Tuesday, October 05, 2004

So, we are still fighting the Civil War?

Glenn Smith at Blog of the President has this observation about partisan divisions on the basis of geography:
Even after four years of punditizing the blue state, red state phenom, it's been too little noticed the extent to which Republicans have revived the old Confederacy. Accurately, the fight is once again between the Blue and the Gray, not the blue and the red.

Little noticed? Perhaps not in the world of political activism, pundits have not played the your daddy was a slave-owner/yankee cracker cards. However, historians have noted how north/south divisions have perpetuated themselves by shifting into different fields of political conflict, from slavery to states' rights, labor relations, economic policies, foreign intervention, works programs, civil rights, internationalism ... until we get to our current division. And we use the legacy of slavery to draw critical (sometimes partisan) attention to Southern politics.

Calling the red states a revival of the Confederacy is a bit much--indeed, Southern Republicans advocate types of cultural unity that have no equivalent in American history (no one will like it when I say this, but it resembles the Jacobin instincts of French republicanism). Perhaps what is interesting is that the divisions between north and south have been politicized and that people are choosing where they live on the basis of their political identities. This view is further problematized when historians consider that civil rights, the most recent contentious debate about racial equality, was a debate within the Democratic Party as well as in the public sphere.

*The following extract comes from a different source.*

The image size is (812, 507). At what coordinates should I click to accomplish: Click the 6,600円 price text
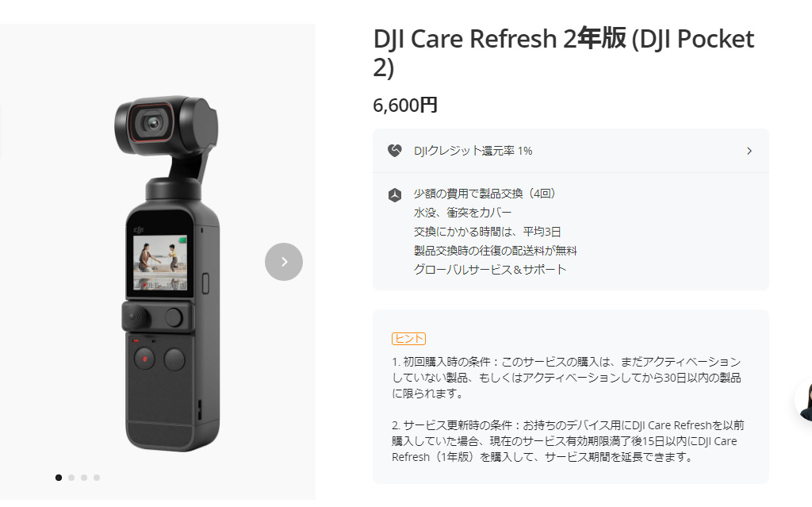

But this model does not explain everything. The most obvious thing is the redness of the Rocky Mountain region. Geitner Simmons is exploring the relations between the South and the West--he might have some explanation of the strength of the Republican Party in the West. I also think that both parties are thinking of ways of reaching across the north-south divide, looking for charismatic politicians that can capture the imagination of people in hostile territories. On the left, John Edwards and Wesley Clark are examples; on the right, Mitt Romney, Rudi Guiliani and Arnold Schwarzenegger.

2 Comments:

At 10:58 PM, Anonymous Anonymous said...

from Geitner Simmons:

Joel, in my book I do plan to touch briefly on some political tangents relating to the South and the West.

One of the curiosities is that Southern Republicans exert such influence on the modern GOP even though the South is a relative newcomer to the party.

In the book, I'm going to write about how some academicians and politicians in the late 19th and early 20th centuries argued that the South and the West were de facto colonies of the "North." That was a theme that William Jennings Bryan sounded in his presidential campaign of 1896, for example. Although he lost, the Electoral College map shows that he nonetheless did carry both the South (not a surprise for a Democrat in that era, of course) and the West; an image of the map is here:
http://teachpol.tcnj.edu/amer_pol_hist/fi/000000f1.htm

As many people have noted, in an interesting switch, the states won by Republican McKinley in 1896 roughly mirror the base of Democratic strength in present-day presidential contests. Meanwhile, the states carried by Democrat Bryan are now bastions of GOP support at the presidential level.

Constructing a political alliance between the South and the West was only a pipe dream among certain politicians and intellectuals. But the theme of the two regions as distinct from the "Northern" norm is an important one that forms a central focus of my studies.

 
At 11:00 PM, Anonymous Anonymous said...

from Geitner Simmons:

Oops -- I should have written Nathanael instead of Joel. That's what happens when I read some of my favorite blogs late at night in succession.